Benavidez is coming off back to back 12 round decision wins over Ronald Gavril. Benavidez didn’t look so great beating Gavril by a 12 round split decision in their first fight in September 2017 in Las Vegas, Nevada. In fact, Benavidez looked weight drained and barely won the fight. In the rematch last February, Benavidez looked a lot better in pounding out a one-sided 12 round unanimous decision. Gavril took a boatload of punishment for 12 rounds. In Benavidez’s fight before facing Gavril, he defeated Rogelio Medina, Sherali Mamajonov and Denis Douglin and looked good. The MAJOR negatives about Benavidez is his poor defense, his upright fighting style, and the fact that he’s not likely going to be able to continue to make 168 for too much longer. Benavidez is not a major talent like WBA light heavyweight champion Dmitry Bivol, WBC champion Adonis Stevenson, Artur Beterbiev or Sergey Kovalev.
So if Benavidez winds up growing out of the 168lb weight class, which could happen very soon, then he’s going to find himself at light heavyweight having to fend with murderous punchers in that weight class. The fact that Benavidez struggled against a limited fighter like Gavril tells you all you need to know about his future outlook for when he eventually can no longer melt down to 168. Benavidez is basically a light heavyweight who can drain himself to fight at 168. Young fighters can drain themselves better than fighters that are in their late 20s and 30s.
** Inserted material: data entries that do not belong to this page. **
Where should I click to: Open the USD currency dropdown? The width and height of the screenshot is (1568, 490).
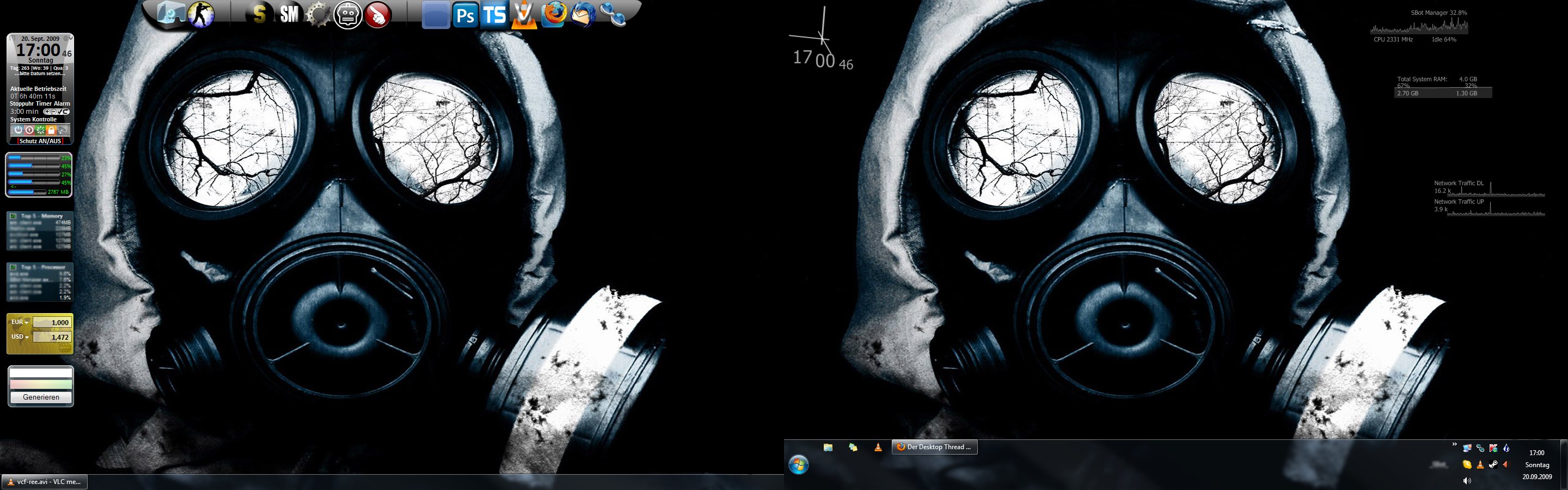[x=20, y=336]
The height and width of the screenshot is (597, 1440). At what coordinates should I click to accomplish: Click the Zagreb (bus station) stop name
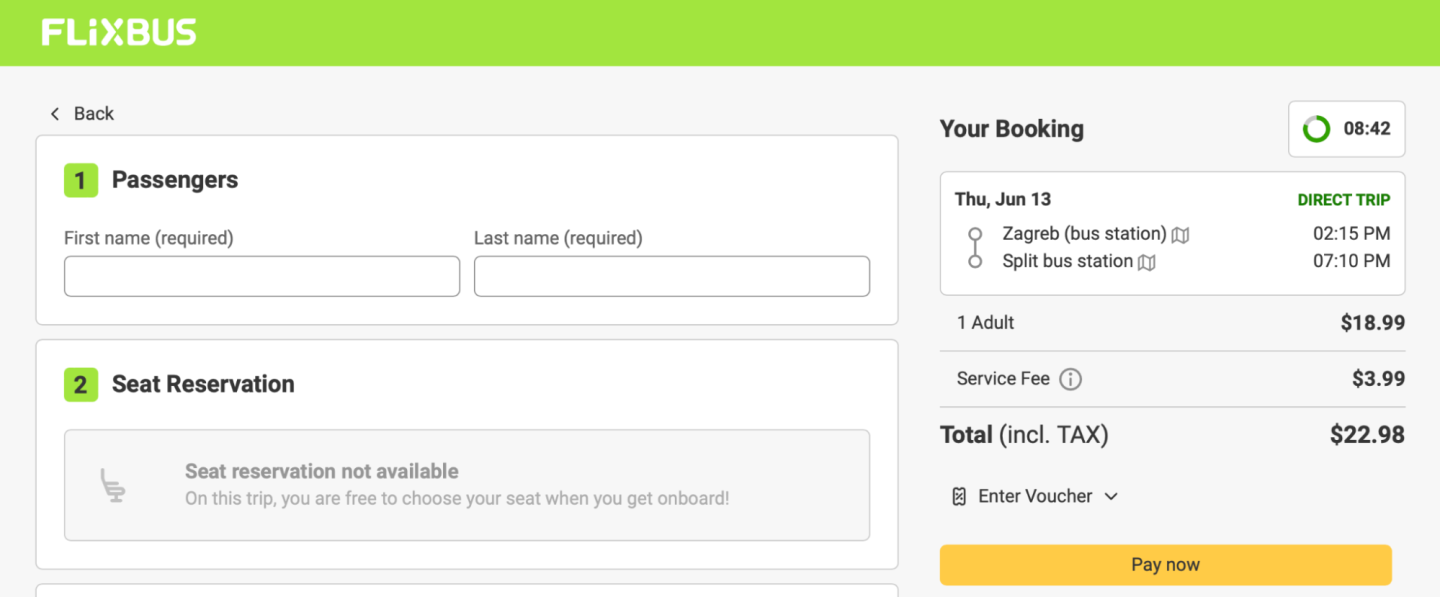tap(1084, 234)
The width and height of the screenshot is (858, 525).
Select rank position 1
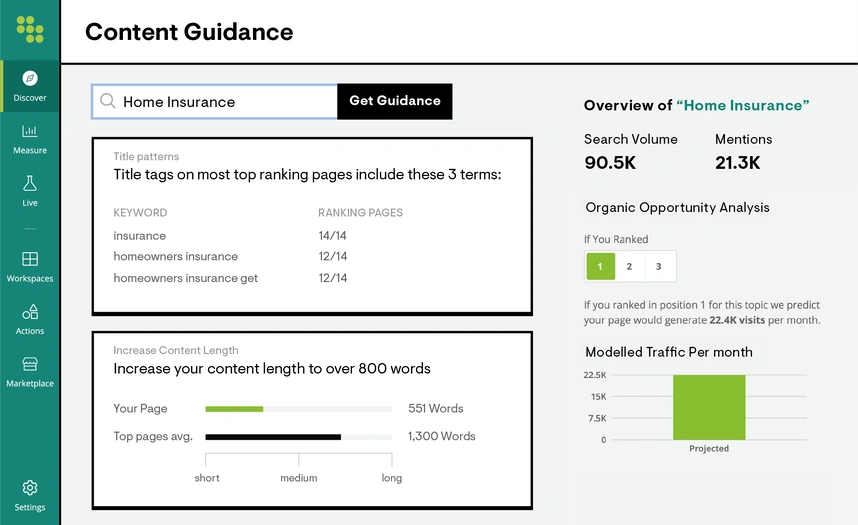600,266
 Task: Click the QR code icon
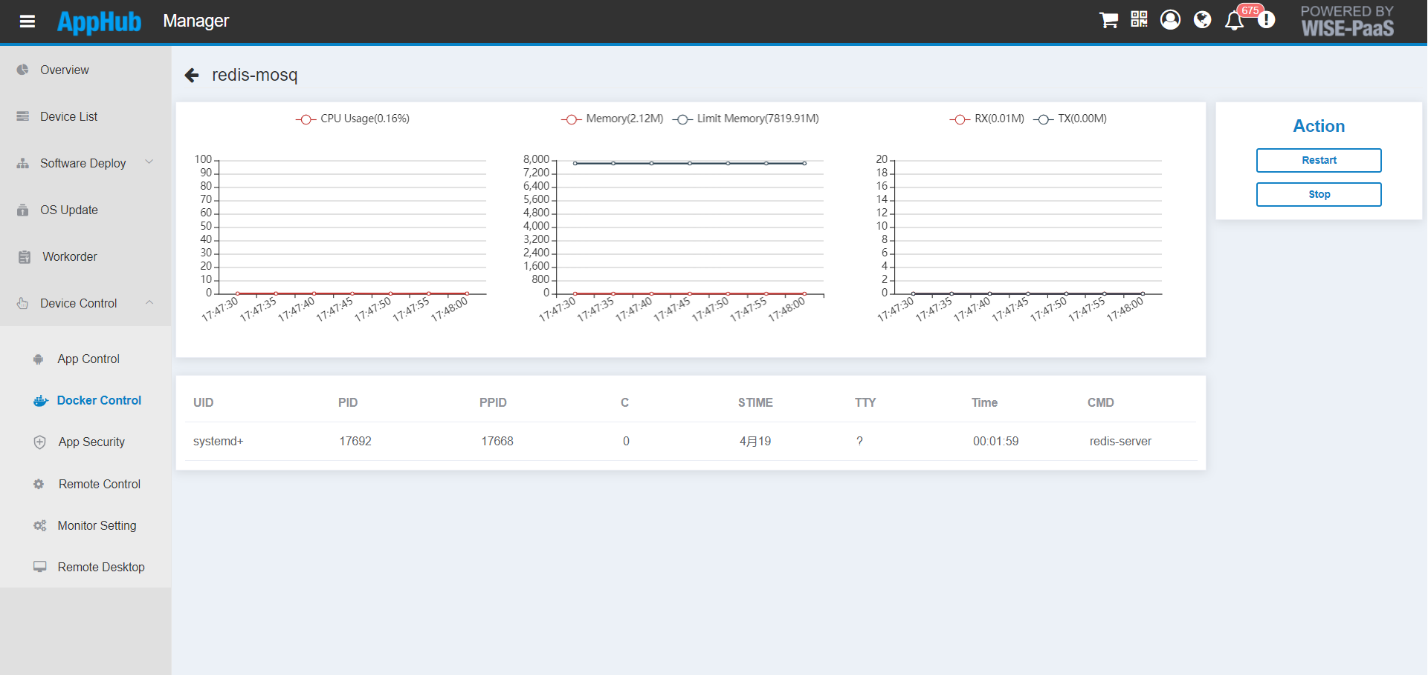click(x=1139, y=19)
But I don’t think Benavidez is going to be able to do that for too much longer. Once Benavidez finds himself at 175, it could be game over for him in terms of being world title holder. Bivol would be a total nightmare for Benavidez. It wouldn’t be a fight. Bivol is so much more experience and talented. And a champion like Beterbiev would likely chop Benavidez apart with power shots. These are guys are bigger punchers than Benavidez, and they have the amateur pedigree going for them.